* **EXERCISE BRIEF**: Read through the listing and copy every line that contains the word "each".

=== EXERCISE INPUTS ===

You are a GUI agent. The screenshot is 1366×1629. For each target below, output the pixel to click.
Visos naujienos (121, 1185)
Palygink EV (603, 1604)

===
=== EXERCISE INPUTS ===

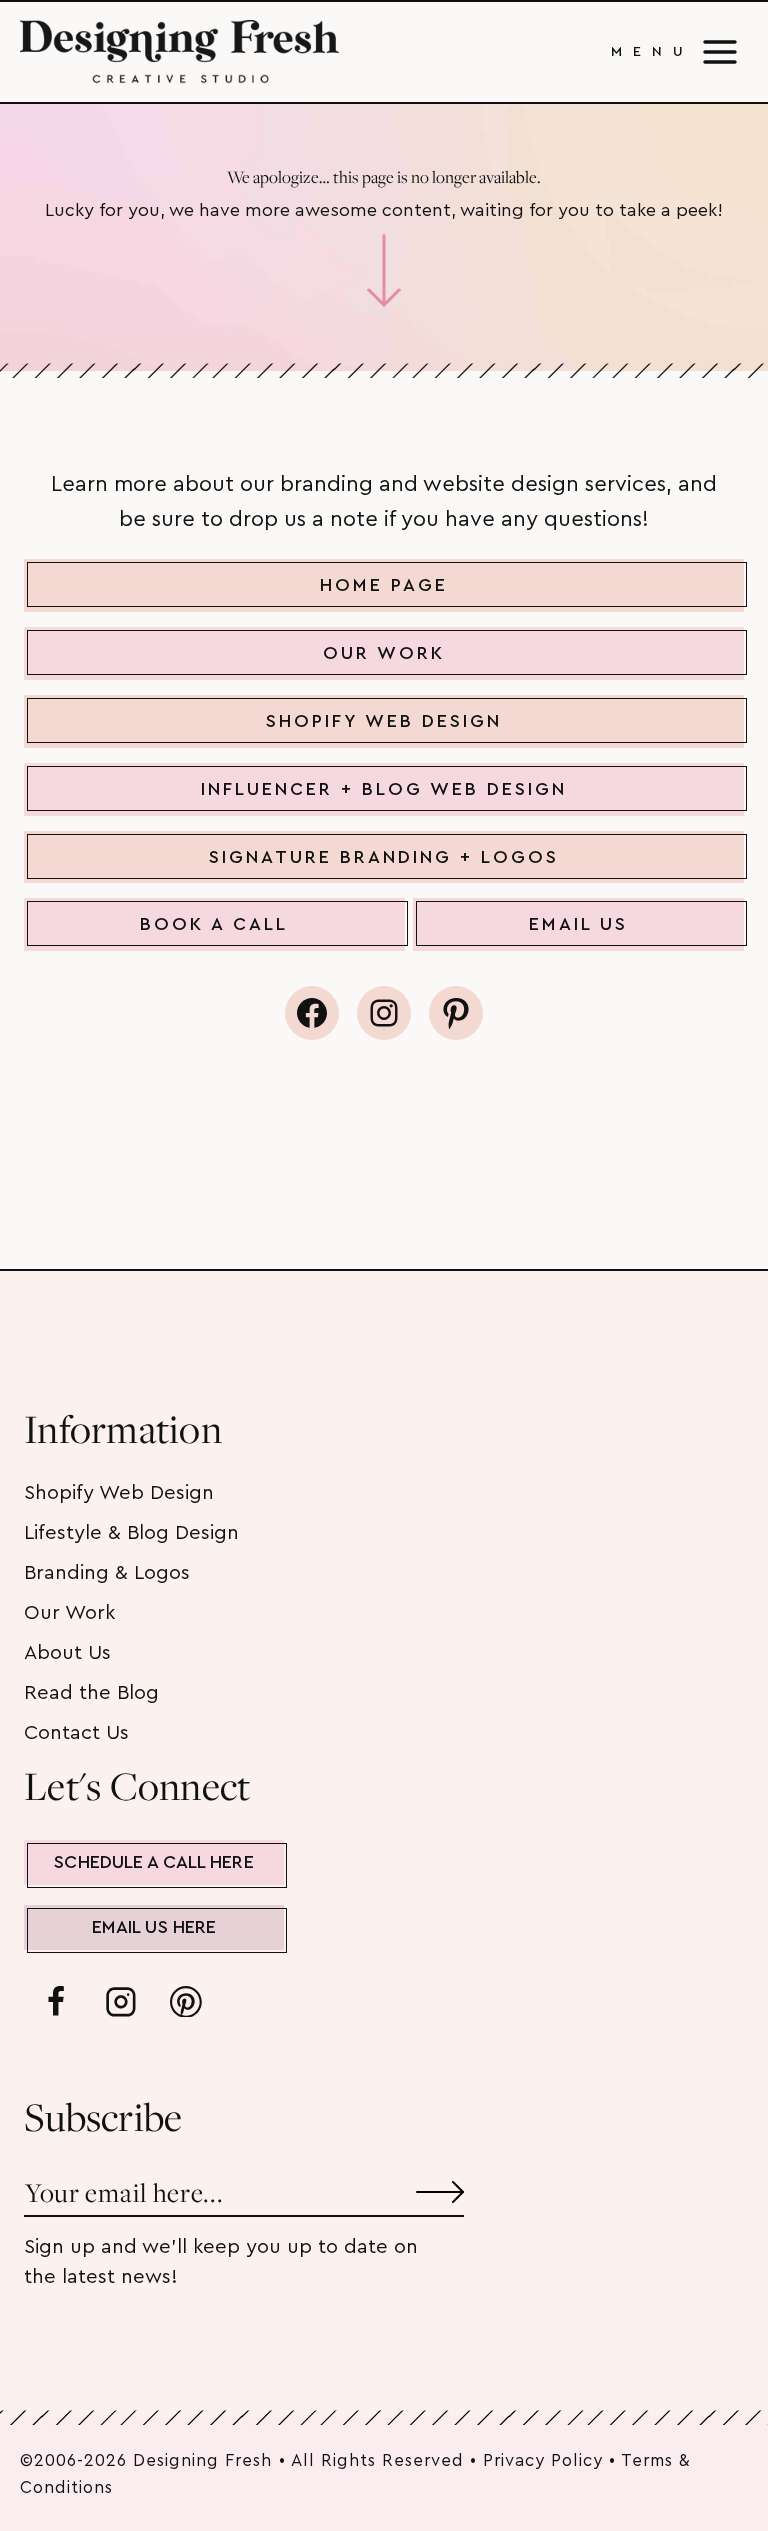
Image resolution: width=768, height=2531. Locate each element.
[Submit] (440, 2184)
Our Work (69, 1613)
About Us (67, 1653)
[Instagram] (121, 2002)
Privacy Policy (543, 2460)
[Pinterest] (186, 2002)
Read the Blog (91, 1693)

===

* **ANSWER TO THIS EXERCISE**:
You are a GUI agent. The screenshot is 1366×1629. For each target below, output the pixel to click.
Image resolution: width=768, height=2531. Locate each element.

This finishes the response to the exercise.